Start of Input for this task
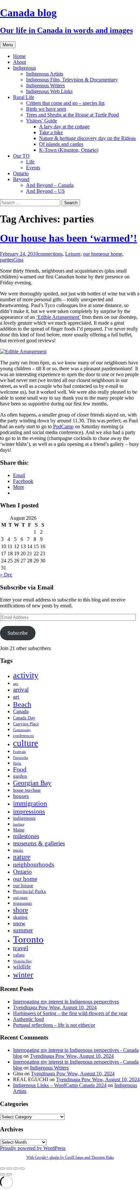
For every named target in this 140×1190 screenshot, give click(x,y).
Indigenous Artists (44, 74)
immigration (30, 803)
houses (21, 796)
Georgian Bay (32, 783)
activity (25, 675)
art (16, 696)
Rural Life (23, 97)
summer (23, 930)
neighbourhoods (33, 864)
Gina (18, 259)
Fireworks (20, 757)
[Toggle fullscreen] (15, 1168)
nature (21, 857)
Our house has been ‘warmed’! (68, 238)
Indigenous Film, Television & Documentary (72, 79)
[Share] (9, 1168)
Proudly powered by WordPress (32, 1148)
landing (18, 824)
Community (22, 730)
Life (30, 161)
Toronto (28, 939)
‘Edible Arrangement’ (58, 317)
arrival (21, 689)
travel (20, 948)
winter (23, 974)
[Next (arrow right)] (9, 1174)
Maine (18, 830)
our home (93, 254)
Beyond (21, 179)
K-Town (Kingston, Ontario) (68, 150)
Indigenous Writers (45, 85)
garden (20, 776)
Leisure (72, 254)
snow (19, 923)
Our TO (21, 156)
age (15, 684)
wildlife (22, 967)
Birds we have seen (46, 109)
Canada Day (24, 717)
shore (20, 910)
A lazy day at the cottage (64, 126)
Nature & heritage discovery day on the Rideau (87, 138)
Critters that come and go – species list (65, 103)
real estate (20, 898)
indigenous (24, 818)
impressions (29, 811)
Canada (21, 712)
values (18, 955)
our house (23, 885)
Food (19, 769)
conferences (23, 735)
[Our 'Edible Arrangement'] (23, 351)
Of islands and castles (61, 144)
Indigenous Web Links (49, 91)
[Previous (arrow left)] (2, 1174)
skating (20, 917)
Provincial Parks (29, 891)
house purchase (27, 790)
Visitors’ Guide (41, 120)
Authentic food (28, 1019)
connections (50, 254)
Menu (8, 44)
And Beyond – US (45, 191)
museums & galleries (39, 843)
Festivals (19, 752)
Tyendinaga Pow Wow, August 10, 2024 (55, 1007)
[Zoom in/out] (22, 1168)
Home (19, 56)
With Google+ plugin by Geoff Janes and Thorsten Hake (70, 1157)
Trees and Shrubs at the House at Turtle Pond (72, 115)
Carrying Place (26, 724)
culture (25, 743)
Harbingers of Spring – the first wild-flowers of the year (70, 1013)
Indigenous (24, 68)
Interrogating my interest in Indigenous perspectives (66, 1001)
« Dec (6, 574)
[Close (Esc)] (2, 1168)
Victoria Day (22, 961)
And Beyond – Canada (50, 185)
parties (6, 259)
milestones (26, 836)
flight (17, 763)
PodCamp (63, 426)
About (19, 62)
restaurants (22, 903)
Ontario (21, 173)
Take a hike (51, 132)
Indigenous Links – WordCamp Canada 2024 (59, 1085)
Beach (22, 704)
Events (33, 167)
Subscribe (17, 633)
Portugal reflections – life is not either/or (54, 1025)
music (18, 850)
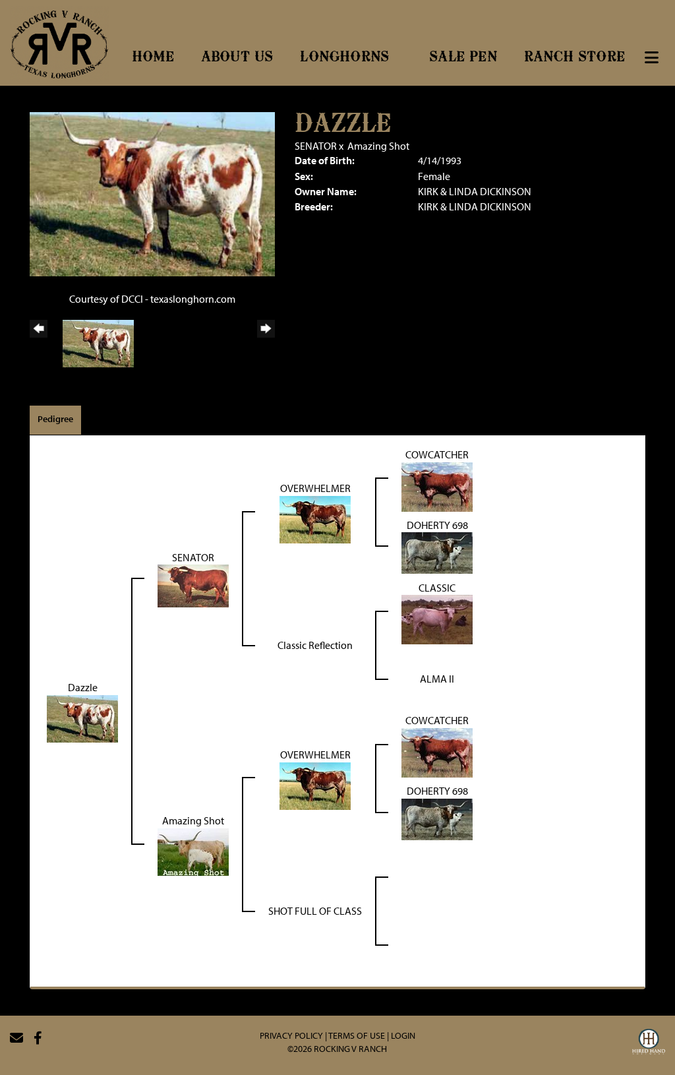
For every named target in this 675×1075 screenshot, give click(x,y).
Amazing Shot (378, 145)
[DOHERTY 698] (437, 552)
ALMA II (437, 678)
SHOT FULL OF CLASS (315, 910)
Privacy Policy (291, 1035)
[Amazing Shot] (193, 850)
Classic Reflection (315, 645)
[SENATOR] (193, 585)
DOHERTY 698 (437, 525)
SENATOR (316, 145)
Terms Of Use (356, 1035)
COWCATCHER (437, 454)
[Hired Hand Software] (648, 1043)
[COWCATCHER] (437, 485)
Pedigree (55, 419)
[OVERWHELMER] (315, 518)
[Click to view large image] (152, 192)
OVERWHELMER (315, 488)
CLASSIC (437, 587)
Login (403, 1035)
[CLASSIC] (437, 618)
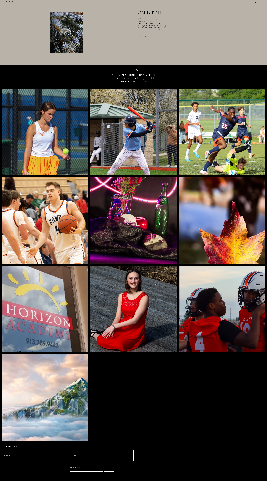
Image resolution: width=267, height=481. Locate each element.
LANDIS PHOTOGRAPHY (15, 446)
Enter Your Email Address (75, 467)
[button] (255, 2)
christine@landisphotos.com (9, 455)
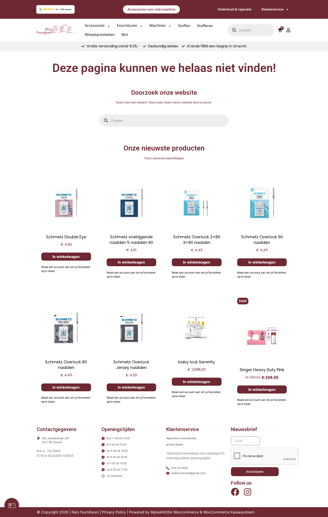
End of Input for this task
## Exercise description
Change every "screenshot" in the material above to "screen capture" and repeat all of it with nothing else altered, leaving out the pictures.

## The completed task
For every named target in this 140×1190 screen capture, give click(x,y).
Indigenous Artists (44, 74)
immigration (30, 803)
houses (21, 796)
Georgian Bay (32, 783)
activity (25, 675)
art (16, 696)
Rural Life (23, 97)
summer (23, 930)
neighbourhoods (33, 864)
Gina (18, 259)
Fireworks (20, 757)
[Toggle fullscreen] (15, 1168)
nature (21, 857)
Our house has been ‘warmed’! (68, 238)
Indigenous Film, Television & Documentary (72, 79)
[Share] (9, 1168)
Proudly powered by WordPress (32, 1148)
landing (18, 824)
Community (22, 730)
Life (30, 161)
Toronto (28, 939)
‘Edible Arrangement’ (58, 317)
arrival (21, 689)
travel (20, 948)
winter (23, 974)
[Next (arrow right)] (9, 1174)
Maine (18, 830)
our home (93, 254)
Beyond (21, 179)
K-Town (Kingston, Ontario) (68, 150)
Indigenous Writers (45, 85)
garden (20, 776)
Leisure (72, 254)
snow (19, 923)
Our TO (21, 156)
age (15, 684)
wildlife (22, 967)
Birds we have seen (46, 109)
Canada Day (24, 717)
shore (20, 910)
A lazy day at the cottage (64, 126)
Nature & heritage discovery day on the Rideau (87, 138)
Critters that come and go – species list (65, 103)
real estate (20, 898)
indigenous (24, 818)
impressions (29, 811)
Canada (21, 712)
values (18, 955)
our house (23, 885)
Food (19, 769)
conferences (23, 735)
[Our 'Edible Arrangement'] (23, 351)
Of islands and castles (61, 144)
Indigenous Web Links (49, 91)
[Previous (arrow left)] (2, 1174)
skating (20, 917)
Provincial Parks (29, 891)
house purchase (27, 790)
Visitors’ Guide (41, 120)
Authentic food (28, 1019)
connections (50, 254)
Menu (8, 44)
And Beyond – US (45, 191)
museums & galleries (39, 843)
Festivals (19, 752)
Tyendinaga Pow Wow, August 10, 2024 (55, 1007)
[Zoom in/out] (22, 1168)
Home (19, 56)
With Google+ plugin by Geoff Janes and Thorsten Hake (70, 1157)
Trees and Shrubs at the House at Turtle Pond (72, 115)
Carrying Place (26, 724)
culture (25, 743)
Harbingers of Spring – the first wild-flowers of the year (70, 1013)
Indigenous (24, 68)
Interrogating my interest in Indigenous perspectives (66, 1001)
« Dec (6, 574)
[Close (Esc)] (2, 1168)
Victoria Day (22, 961)
And Beyond – Canada (50, 185)
parties (6, 259)
milestones (26, 836)
flight (17, 763)
PodCamp (63, 426)
About (19, 62)
restaurants (22, 903)
Ontario (21, 173)
Take a hike (51, 132)
Indigenous Links – WordCamp Canada 2024 (59, 1085)
Beach (22, 704)
Events (33, 167)
Subscribe (17, 633)
Portugal reflections – life is not either/or (54, 1025)
music (18, 850)
For every named target in this 675×1075 screen capture, give click(x,y).
Amazing Shot (378, 145)
[DOHERTY 698] (437, 552)
ALMA II (437, 678)
SHOT FULL OF CLASS (315, 910)
Privacy Policy (291, 1035)
[Amazing Shot] (193, 850)
Classic Reflection (315, 645)
[SENATOR] (193, 585)
DOHERTY 698 (437, 525)
SENATOR (316, 145)
Terms Of Use (356, 1035)
COWCATCHER (437, 454)
[Hired Hand Software] (648, 1043)
[COWCATCHER] (437, 485)
Pedigree (55, 419)
[OVERWHELMER] (315, 518)
[Click to view large image] (152, 192)
OVERWHELMER (315, 488)
CLASSIC (437, 587)
Login (403, 1035)
[CLASSIC] (437, 618)
Image resolution: width=267, height=481. Locate each element.
LANDIS PHOTOGRAPHY (15, 446)
Enter Your Email Address (75, 467)
[button] (255, 2)
christine@landisphotos.com (9, 455)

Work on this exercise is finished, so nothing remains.